Banken bestreiten ihren Zahlungsverkehr mit Guthaben bei der Zentralbank, so wie wir es mit unseren Guthaben bei Banken tun. Hierfür besitzen alle Banken ein Konto bei ihrer Zentralbank. Die Bankleitzahl entspricht der Kontonummer ihres Reservekontos. Aber auch Regierungen besitzen ein Konto bei der Zentralbank, das dort im Namen des Finanzministeriums geführt wird. Die Guthaben der Regierung werden von Zentralbanken häufig als Einlagen der Regierung bezeichnet, sind funktionell gesehen aber nicht von den Guthaben der Banken bei ihrer Zentralbank zu unterscheiden und werden im Folgenden daher auch als Reserven bezeichnet.
Alle anderen Teilnehmer des Geldsystems können keine Zentralbankreserven besitzen, weil sie kein Konto bei der Zentralbank haben. Bargeld stellt die einzige Form von Zentralbankgeld dar, die auch im Privatsektor verwendet wird. Die zwei Geldkreisläufe sind in Abbildung 2 illustriert. Banken haben in diesem System offensichtlich eine Sonderfunktion, da sie die Schnittstelle zwischen beiden Geldkreisläufen darstellen und sowohl Reserven als auch Giralgeld auf unterschiedlichen Seiten in ihren Bilanzen führen: Reserven als Forderungen gegenüber der Zentralbank und Einlagen als Verbindlichkeiten gegenüber ihren Kunden.
Abbildung 2: Geldkreisläufe
Quelle: Eigene Erstellung in Anlehnung an Paetz (2025, Abb. 1.1).

══════

→ ARBEITSAUFTRAG
Führe den Textauszug über Zentralbankreserven und Geldkreisläufe im Anschluss an seinen letzten Satz fort.

→ GEGEBENES MATERIAL
══════

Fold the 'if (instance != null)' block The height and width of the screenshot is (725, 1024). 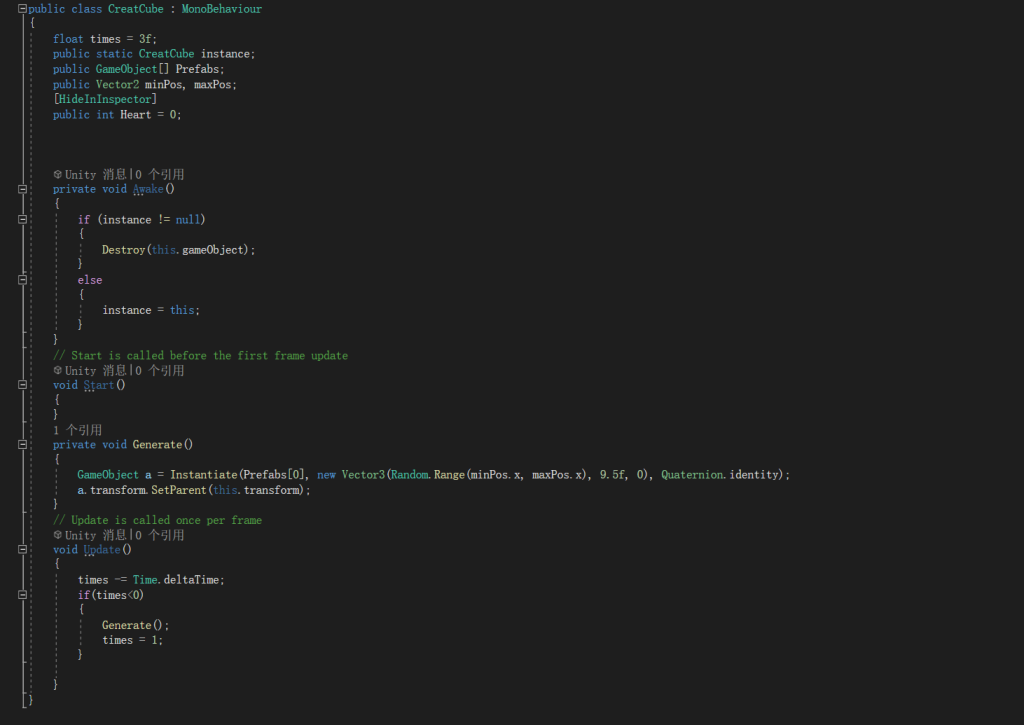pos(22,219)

══════

→ ERGEBNIS
Liquidität und Geldhierarchie
Finanzmärkte stellen eine Vielzahl von Alternativen zur Vermögenshaltung in Form von Bargeld oder Einlagen zur Verfügung. Banken bieten z.B. fest verzinste Spareinlagen an, die ein Kunde für einen gewissen Zeitraum nicht mehr abheben kann. Ebenso kann man sein Vermögen in Form von Aktien halten oder durch den Kauf von Derivaten auf bestimmte Kursentwicklungen spekulieren. Ein für den Finanzsektor besonders wichtiges handelbares Wertpapier ist die Anleihe. Anleihen sind handelbare Schuldverschreibungen des Emittenten (Herausgebers) der Anleihe. Ein Unternehmen kann z.B. eine Schuldverschreibung für 1000 Euro verkaufen und dem Käufer versprechen, über die Laufzeit der Anleihe jedes Jahr einen Zins (auch Kupon genannt) von 5% zu zahlen. Am Ende der Laufzeit erhält der Käufer dann seine 1000 Euro zurück.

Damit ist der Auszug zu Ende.